Le lien très fort, (coefficient de corrélation : 0.95, selon J. Rueff), est assez étonnant dans la mesure où il n’y a aucun décalage ente les deux évolutions, le chômage épousant instantanément les variations du salaire réel. Sans doute, ce phénomène s’explique t-il par le climat déflationniste d’ensemble de l’économie britannique durant cette période, avec la chute du niveau des prix impliquant de la part des chefs d’entreprise une surveillance stricte de leur compte d’exploitation et une réactivité forte. Et, à cet égard, le profil d’ajustement des salaires nominaux à l’évolution des prix est essentielle et vient conforter la deuxième conclusion de Rueff.

• Le blocage à la baisse des salaires nominaux par la « politique sociale » empêche le marché du travail de se rééquilibrer.

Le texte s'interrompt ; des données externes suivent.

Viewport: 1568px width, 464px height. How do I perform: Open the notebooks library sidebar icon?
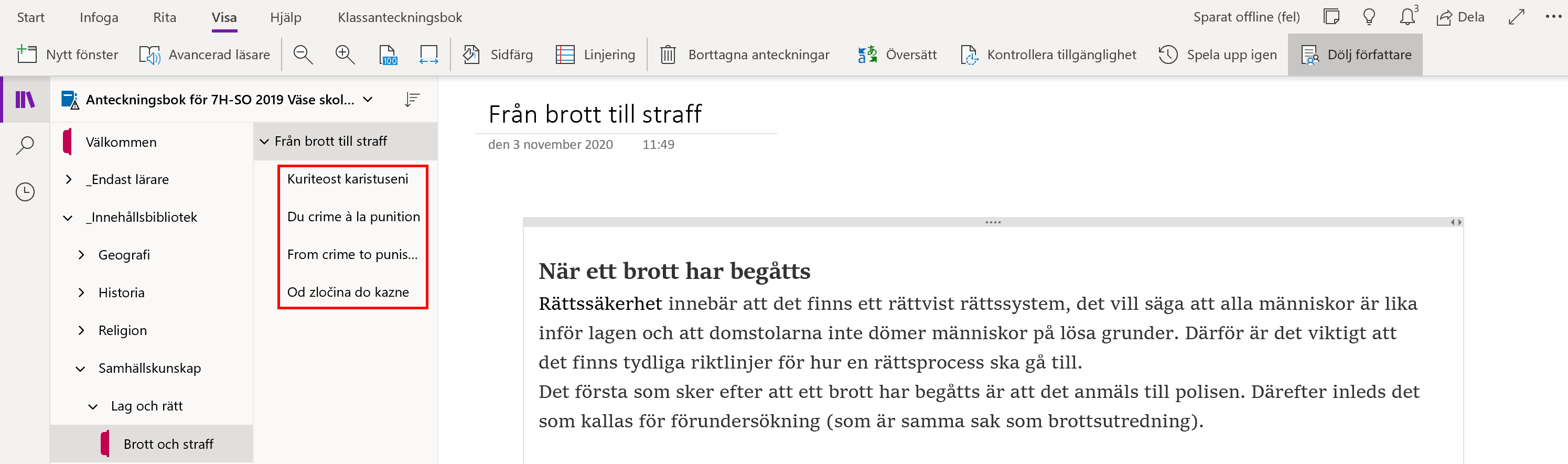tap(25, 99)
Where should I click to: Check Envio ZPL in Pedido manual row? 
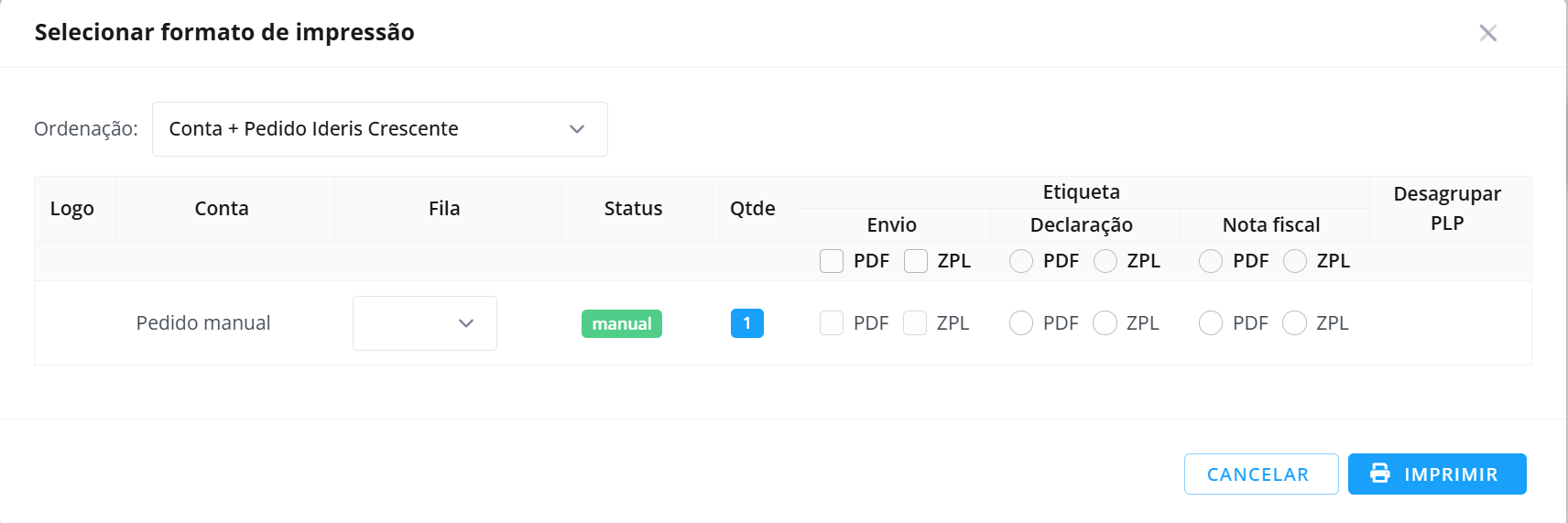point(915,322)
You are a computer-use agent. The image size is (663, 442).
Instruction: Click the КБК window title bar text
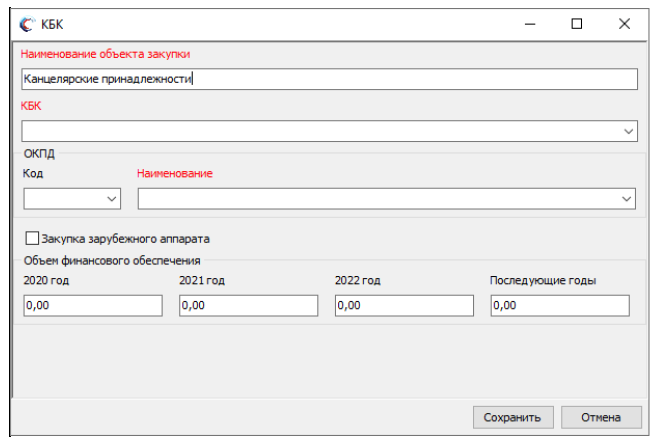(x=52, y=23)
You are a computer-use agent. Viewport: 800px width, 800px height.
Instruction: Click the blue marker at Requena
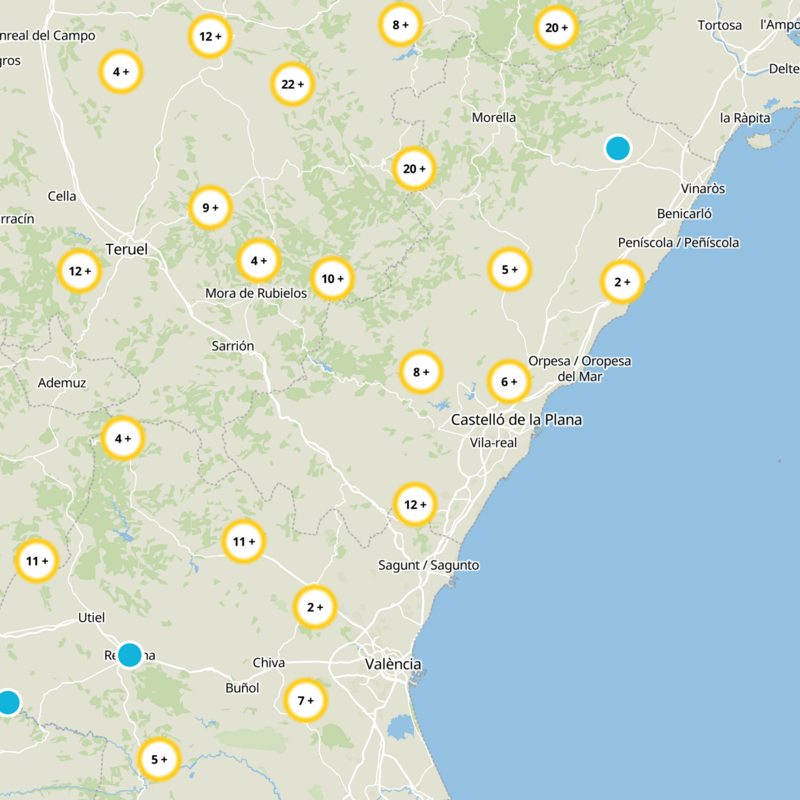coord(129,655)
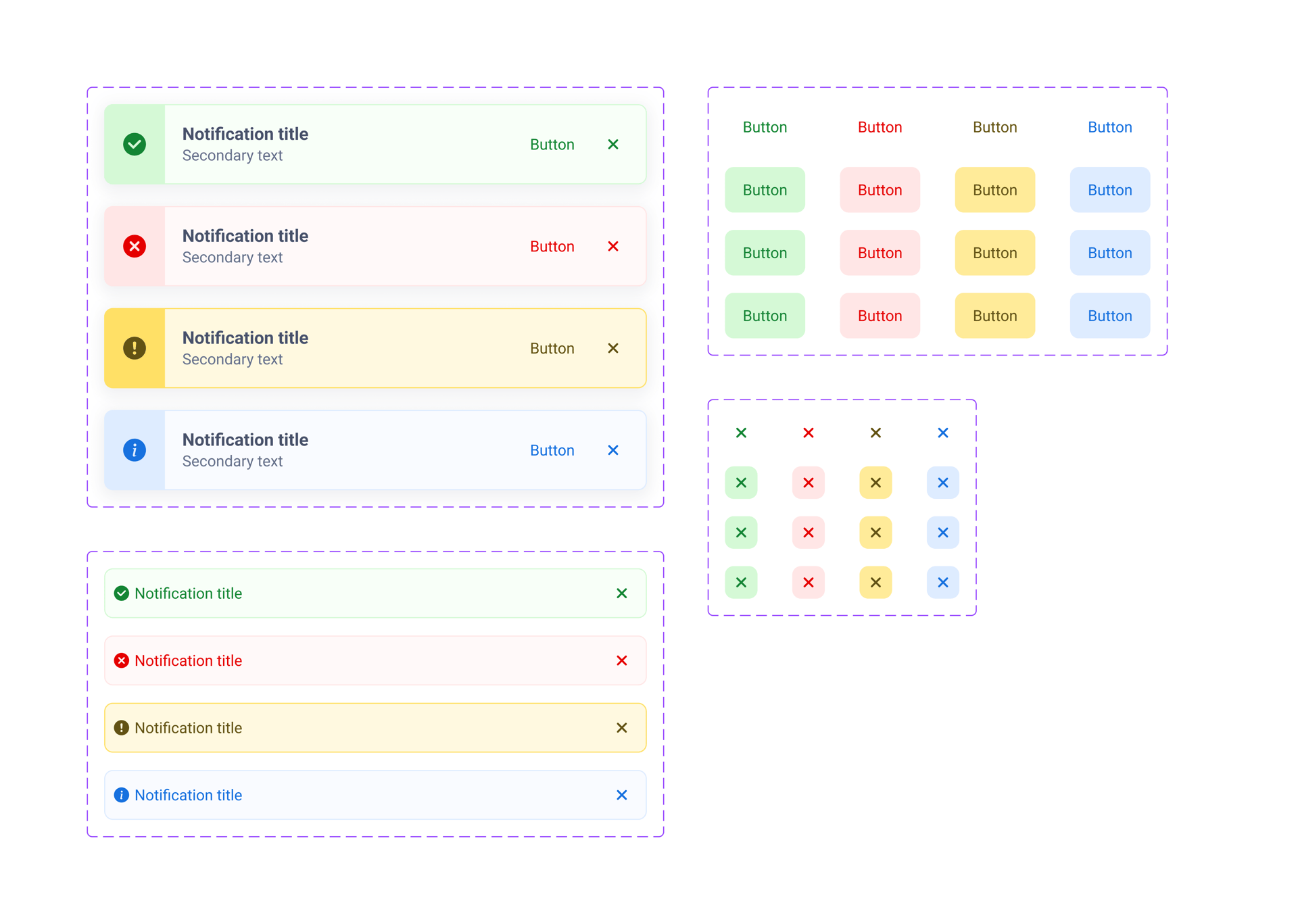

Comme le montre le graphique publié par Rueff en 1931, le décalage entre l’évolution des salaires nominaux et les prix explique les mouvements des salaires réels, donc, du chômage :

- Dans un premier temps (1919), les prix montent et les salaires nominaux suivent avec retard, d’où une baisse des salaires réels et du chômage

- Puis, les salaires se mettent à monter (1920-1921), alors que les prix commencent à s’affaisser, d’où une forte progression des salaires réels et, ipso facto, du chômage qui montent à des niveaux inusités pour l’époque et s’installent sur un plateau élevé.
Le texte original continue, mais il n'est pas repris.